I did particular love this Pixar film. What's not to love about an adorable rat who can cook? Though in real life, I don't think any rat could be adorable. Even if it could cook. Ah how cartoons can make even the most ugliest of animals cute in some way. Anyway, I digress.
This dish is actually quite easy to make and the vegetables become so soft from the long braising process in the oven. For a dish so simple, I found it extremely delicious and satisfying. The hardest part was probably the layering but once I got going, I got into the rhythm of things and found myself in a state of nirvana almost ;)
Thomas Keller's original recipe for the movie is more complicated than mine and you can find it here. But I thought I'd go with something more simple before attempting his version. Instead, I adapted a recipe I found on Smitten Kitchen.
an original recipe by Crystal Noir
2 VERY small onions (probably half a normal sized onion), sliced
2 garlic cloves, minced
1/2 cup tomato puree (I used a mix of tomato puree and tomato sauce)
2 roma tomatos
2 baby eggplants
1 yellow bell pepper
Balsamic vinegar (I used about 2-3 tablespoons)
Salt and pepper
1. Preheat oven to 180 degrees Celcius. While oven is heating, pour tomato puree into the bottom of an oval baking dish (or whatever shape you want really) and scatter the minced garlic and sliced onion on top of the sauce. Season sauce generously with salt and pepper.
2. I'd recommend that all us non-Iron chefs use a mandoline slicer for the process of cutting the vegetables to make our lives easier - unless of course you are a ninja slicer and have mad samurai sword skills. Trim off the edges of the vegetables and slice the zucchini and tomatoes on the mandoline to about 2mm in thickness. I found that cutting the bell pepper by hand was easier.
TIP: Slice the eggplants last as they oxidise quickly! Squeeze some lemon juice on them to prevent this from happening.
3. Arrange the sliced vegetables on top of the tomato sauce so that they are overlapping each other and about 1/2 centimetre is exposed, alternating between dark and light colours for the most contrast. For example, zucchini (dark), tomato (light), eggplant (dark), pepper (light).
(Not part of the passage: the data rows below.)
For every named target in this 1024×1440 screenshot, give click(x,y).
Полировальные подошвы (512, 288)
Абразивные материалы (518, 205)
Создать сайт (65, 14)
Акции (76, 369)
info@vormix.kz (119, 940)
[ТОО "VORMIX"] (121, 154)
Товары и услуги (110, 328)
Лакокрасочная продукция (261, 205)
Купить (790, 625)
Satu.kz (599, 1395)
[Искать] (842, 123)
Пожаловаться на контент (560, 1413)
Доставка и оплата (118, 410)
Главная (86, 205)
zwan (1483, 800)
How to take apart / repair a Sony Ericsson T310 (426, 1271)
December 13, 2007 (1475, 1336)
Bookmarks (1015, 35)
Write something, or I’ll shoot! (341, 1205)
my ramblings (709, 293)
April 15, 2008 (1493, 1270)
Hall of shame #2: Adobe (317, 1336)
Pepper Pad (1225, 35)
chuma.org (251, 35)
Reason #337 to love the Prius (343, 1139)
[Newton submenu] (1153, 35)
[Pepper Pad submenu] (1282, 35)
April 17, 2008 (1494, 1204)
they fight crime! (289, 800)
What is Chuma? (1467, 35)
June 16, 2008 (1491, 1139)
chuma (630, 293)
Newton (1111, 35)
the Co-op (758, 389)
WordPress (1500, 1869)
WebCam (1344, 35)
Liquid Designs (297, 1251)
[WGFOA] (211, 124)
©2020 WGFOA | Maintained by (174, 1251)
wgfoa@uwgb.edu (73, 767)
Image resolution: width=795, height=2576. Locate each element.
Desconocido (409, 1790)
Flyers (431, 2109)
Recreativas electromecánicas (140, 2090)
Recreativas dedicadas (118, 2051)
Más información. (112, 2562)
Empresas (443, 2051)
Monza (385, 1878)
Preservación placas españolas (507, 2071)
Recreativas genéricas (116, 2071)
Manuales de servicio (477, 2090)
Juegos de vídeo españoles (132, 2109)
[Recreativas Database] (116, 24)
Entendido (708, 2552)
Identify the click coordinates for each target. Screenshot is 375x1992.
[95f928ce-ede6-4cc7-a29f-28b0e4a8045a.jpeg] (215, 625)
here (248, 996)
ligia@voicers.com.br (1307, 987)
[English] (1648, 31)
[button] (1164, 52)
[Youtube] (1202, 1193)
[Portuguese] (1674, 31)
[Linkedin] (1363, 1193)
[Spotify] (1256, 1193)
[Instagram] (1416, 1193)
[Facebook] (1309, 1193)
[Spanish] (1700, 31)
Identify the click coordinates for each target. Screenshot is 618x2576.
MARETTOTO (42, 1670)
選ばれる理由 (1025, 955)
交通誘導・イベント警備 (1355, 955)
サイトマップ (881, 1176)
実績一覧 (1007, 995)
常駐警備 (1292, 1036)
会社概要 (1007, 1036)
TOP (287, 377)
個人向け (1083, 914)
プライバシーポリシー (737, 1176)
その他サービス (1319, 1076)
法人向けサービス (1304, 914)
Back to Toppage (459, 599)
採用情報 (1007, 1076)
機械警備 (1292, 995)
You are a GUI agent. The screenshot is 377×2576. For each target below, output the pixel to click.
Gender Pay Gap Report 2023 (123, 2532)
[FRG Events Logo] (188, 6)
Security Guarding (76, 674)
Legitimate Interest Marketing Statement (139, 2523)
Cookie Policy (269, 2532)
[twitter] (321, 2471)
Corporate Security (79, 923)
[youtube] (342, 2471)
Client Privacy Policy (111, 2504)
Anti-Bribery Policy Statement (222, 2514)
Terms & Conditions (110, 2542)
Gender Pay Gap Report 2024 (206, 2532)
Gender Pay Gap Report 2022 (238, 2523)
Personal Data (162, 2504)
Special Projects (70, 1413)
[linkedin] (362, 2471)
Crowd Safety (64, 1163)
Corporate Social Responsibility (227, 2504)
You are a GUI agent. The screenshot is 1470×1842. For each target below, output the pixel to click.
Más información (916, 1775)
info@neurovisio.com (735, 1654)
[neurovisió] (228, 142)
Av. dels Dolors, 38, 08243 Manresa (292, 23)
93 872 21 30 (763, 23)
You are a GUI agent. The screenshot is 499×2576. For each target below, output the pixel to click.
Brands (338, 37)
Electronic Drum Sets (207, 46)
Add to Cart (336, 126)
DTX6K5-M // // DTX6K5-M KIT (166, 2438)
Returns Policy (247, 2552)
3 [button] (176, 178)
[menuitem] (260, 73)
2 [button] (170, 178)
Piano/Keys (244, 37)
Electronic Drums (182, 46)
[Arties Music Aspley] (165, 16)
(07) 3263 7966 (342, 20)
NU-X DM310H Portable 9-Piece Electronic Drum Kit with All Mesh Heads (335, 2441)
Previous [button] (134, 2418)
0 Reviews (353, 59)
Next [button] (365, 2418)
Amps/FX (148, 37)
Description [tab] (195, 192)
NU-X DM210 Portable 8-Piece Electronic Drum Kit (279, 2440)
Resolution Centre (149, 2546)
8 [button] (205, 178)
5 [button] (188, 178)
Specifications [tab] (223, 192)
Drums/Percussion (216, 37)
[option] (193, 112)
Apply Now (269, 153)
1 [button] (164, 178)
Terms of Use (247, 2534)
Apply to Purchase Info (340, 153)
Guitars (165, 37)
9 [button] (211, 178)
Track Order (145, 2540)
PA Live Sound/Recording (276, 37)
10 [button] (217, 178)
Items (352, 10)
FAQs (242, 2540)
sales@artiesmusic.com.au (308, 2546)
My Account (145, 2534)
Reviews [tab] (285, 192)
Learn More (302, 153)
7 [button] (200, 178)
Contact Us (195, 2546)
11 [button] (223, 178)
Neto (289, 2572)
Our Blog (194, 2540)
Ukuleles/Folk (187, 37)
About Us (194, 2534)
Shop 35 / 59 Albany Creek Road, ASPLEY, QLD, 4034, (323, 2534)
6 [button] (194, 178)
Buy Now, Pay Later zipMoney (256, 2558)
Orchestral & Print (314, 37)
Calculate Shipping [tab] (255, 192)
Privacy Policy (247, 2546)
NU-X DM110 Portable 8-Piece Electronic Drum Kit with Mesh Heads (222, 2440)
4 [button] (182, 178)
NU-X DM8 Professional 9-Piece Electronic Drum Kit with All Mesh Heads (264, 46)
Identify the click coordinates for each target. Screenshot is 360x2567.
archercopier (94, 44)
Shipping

Season generously with salt and pepper, and add a splash of balsamic vinegar. You can also sprinkle over some fresh herbs (oregano, parsley, thyme, etc) if you like.
4. Wrap baking dish in foil and bake in the oven for about 45 minutes - 1 hour. You want the vegetables to retain their shape and not be completely limp but clearly cooked through.
5. Serve with bread, couscous, or anything that takes your fancy really!